On September 1, 2020, the CDC put out an update on the coronavirus and its connection to co-morbidities. In Table 1, Column 2 it reports that the deaths involving COVID-19 was 169,419. Column 5 reported pneumonia deaths “that also involve COVID-19” but excludes “pneumonia deaths involving influenza” was 173,669. Column 6 reported COVID-19 deaths and pneumonia deaths but excluded influenza deaths to be 75,199. Column 8 reported COVID-19, pneumonia, and influenza deaths to be 273,560. Subtracting column 8 from column 2 yields the number of pneumonia and influenza deaths to be 104,141. This means that the number of deaths from COVID-19 is 62% of the total and pneumonia and influenza deaths is 48%. Column 7 reports that influenza deaths that did not involve pneumonia was 6,657. This suggests that almost all influenza deaths causes pneumonia. This is consistent with studies that connect influenza deaths to pneumonia. [Noymer A, Nguyen AM. Influenza as a proportion of pneumonia mortality: United States, 1959-2009. Biodemography Soc Biol. 2013;59(2):178-190.]
The CDC reported number of pneumonia and influenza deaths in 2018 was 191,680 [CDC National Center for Health Statistics-Data16]. This study suggests that COVID-19 and Influenza are related. It also supports that COVID-19 and Influenza/pneumonia have essentially the same morbidities (180,000+ = COVID-19 deaths to 191,680 = 2018 influenza/pneumonia deaths).

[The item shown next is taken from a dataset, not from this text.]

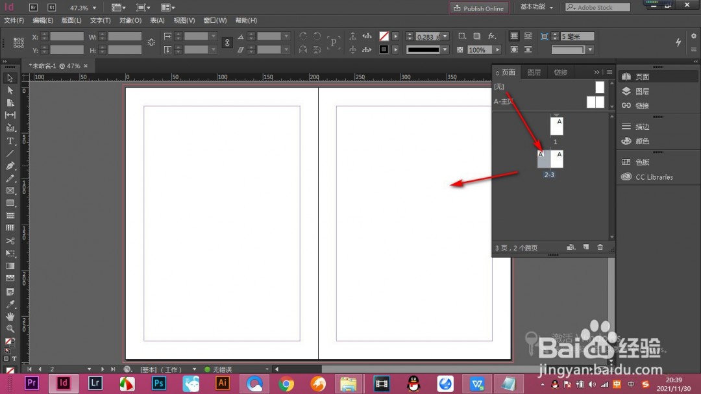Open the 文字(T) menu
Image resolution: width=701 pixels, height=394 pixels.
coord(100,21)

A study out of Italy compared Covid-19 deaths between people that had a Flu shot and those that did not. It showed that people without a flu shot had around 12 percent deaths whereas those that had a flu shot had a death rate of around 6 percent. That is a very large and significant difference showing the existence of a possible concurrent cause situation.
2. Combination of COVID-19 and Other Diseases. It is also possible that the COVID-19 virus may be combining with other diseases. Heart Disease is a prime target. Substantial research would be required to establish this pathway.
3. Combination of Influenza and Common Cold. A randomized study of 36,000 people showed that 35% tested positive with the influenza while only 8% tested positive for the cold virus.
One researcher opined that the two viruses were competing for the same host cells and so one backed off. She gave the analogy of a lion and a spotted hyena’s competition for the same food.
But that does not fit with COVID-19. COVID-19 struck while the influenza virus was at its peak. If competition for the host cells was an issue, it’s unlikely that we would see much overlap between the two viruses.
Biology is very complicated and, if anything, it illustrates why mathematical models are always poor predictors.